What is the essence of your mistakes? The fact that your criticism of shortcomings in the manner and conditions of life in the U.S.S.R.—an essential, imperative subject of criticism—which at first you carried out with considerable accuracy and skill, carried you away so that it began to turn in your works into slander of the U.S.S.R., of its past and present. Such are your "Get Down from the Oven" and "Without Mercy." Such is your "Pererva," which I read today at Comrade Molotov's suggestion.

You say that Comrade Molotov praised your skit "Get Down from the Oven." It is very possible. I praised it perhaps no less than Comrade Molotov did, for it (as well as other skits) contains a number of splendid passages that hit the nail on the head. But there is a fly in the ointment which spoils the whole picture and turns it into a veritable "Pererva." That's the point, and that's what sets the tone in these skits.

Judge for yourself.

The whole world now admits that the centre of the revolutionary movement has shifted from Western Europe to Russia. The revolutionaries of all countries look with hope to the U.S.S.R. as the centre of the liberation struggle of the working people throughout the world and recognise it as their only Motherland. In all countries the revolutionary workers unanimously applaud the Soviet working class, and first and foremost the Russian working class, the vanguard of the Soviet workers, as their recognised leader that is carrying out the most revolutionary and active policy ever dreamed of by the proletarians of other countries. The leaders of the revolutionary workers in all countries are eagerly studying the highly instructive history of Russia's working class, its past and the past of Russia, knowing that besides reactionary Russia there existed also revolutionary Russia, the Russia of the Radishchevs and Chernyshevskys, the Zhelyabovs and Ulyanovs, the Khalturins and Alexeyevs.

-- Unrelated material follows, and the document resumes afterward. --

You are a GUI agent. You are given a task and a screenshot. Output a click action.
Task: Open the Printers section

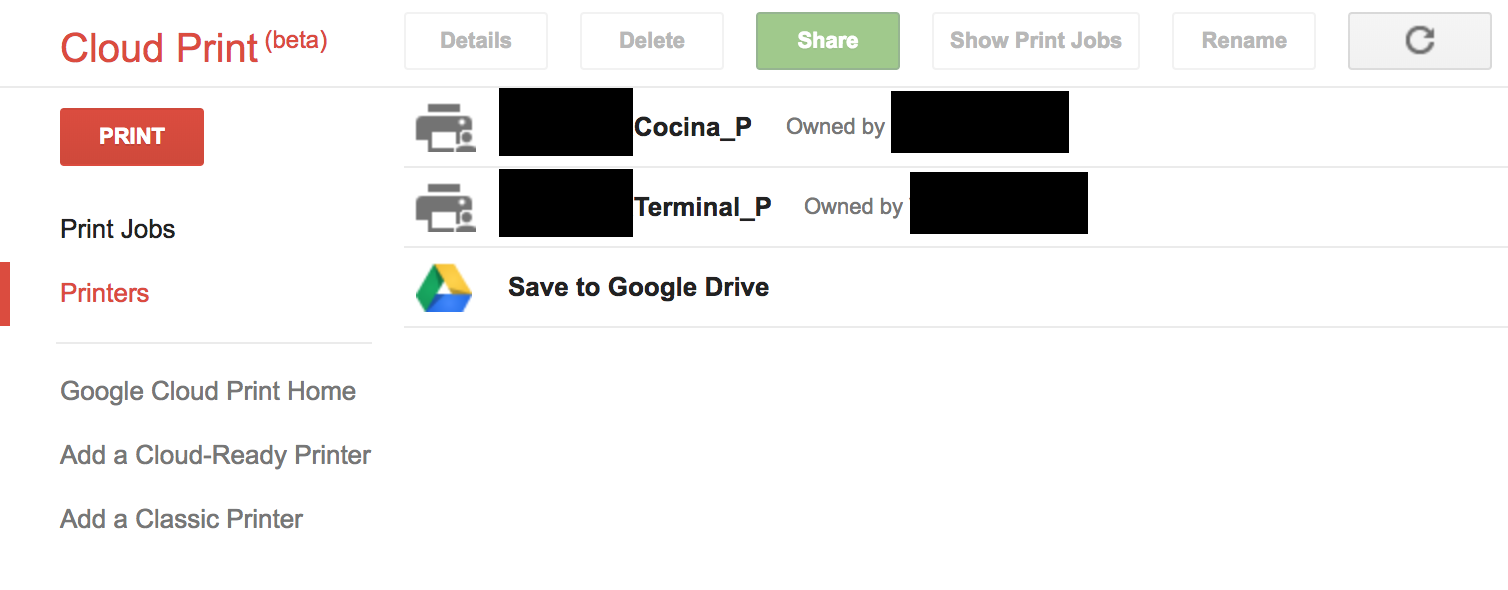coord(104,293)
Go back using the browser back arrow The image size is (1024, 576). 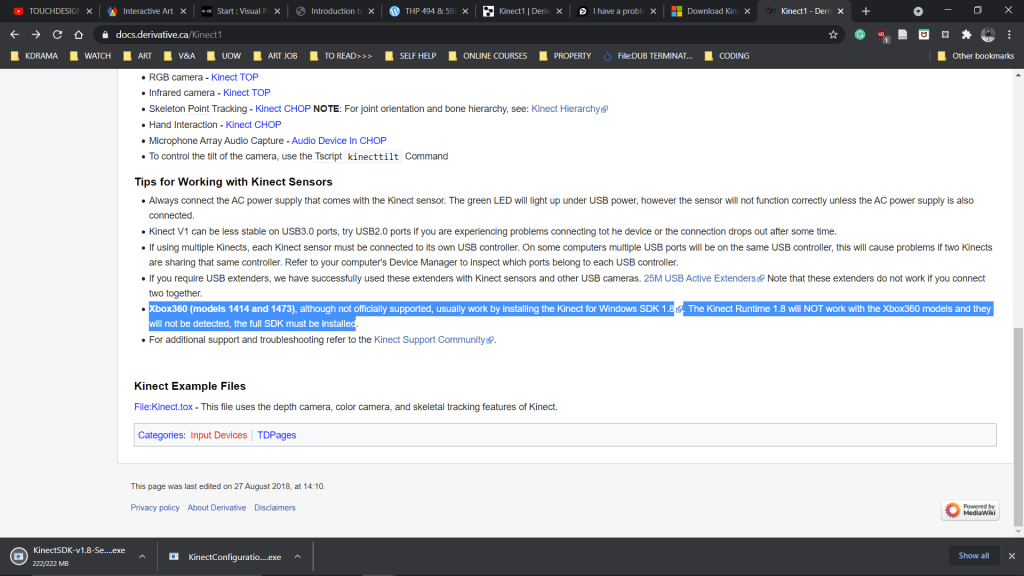[x=14, y=34]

All this fills (cannot but fill!) the hearts of the Russian workers with a feeling of revolutionary national pride that can move mountains and perform miracles.

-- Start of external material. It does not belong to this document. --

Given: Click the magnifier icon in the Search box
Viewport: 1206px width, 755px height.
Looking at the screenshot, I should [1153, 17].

And you? Instead of grasping the meaning of this process, one of the greatest in the history of the revolution, and of being equal to the lofty tasks of a bard of the advanced proletariat—you retired to a quiet spot in the country and, after getting into a muddle between most tedious quotations from the works of Karamzin and no less tedious maxims from the Domostroi,* began to shout from the house-tops that in the past Russia was an abomination of desolation, that present-day Russia is one solid "Pererva," that "laziness" and a desire "to lie on the oven-couch" are well-nigh national traits of the Russians in general and hence also of the Russian workers, who after achieving the October Revolution did not, of course, cease to be Russians. And this you call Bolshevik criticism! No, highly esteemed Comrade Demyan, this is not Bolshevik criticism but slander of our people, a discrediting of the U.S.S.R., a discrediting of the proletariat of the U.S.S.R., a discrediting of the Russian proletariat.

And after that you want the C.C. to keep silent!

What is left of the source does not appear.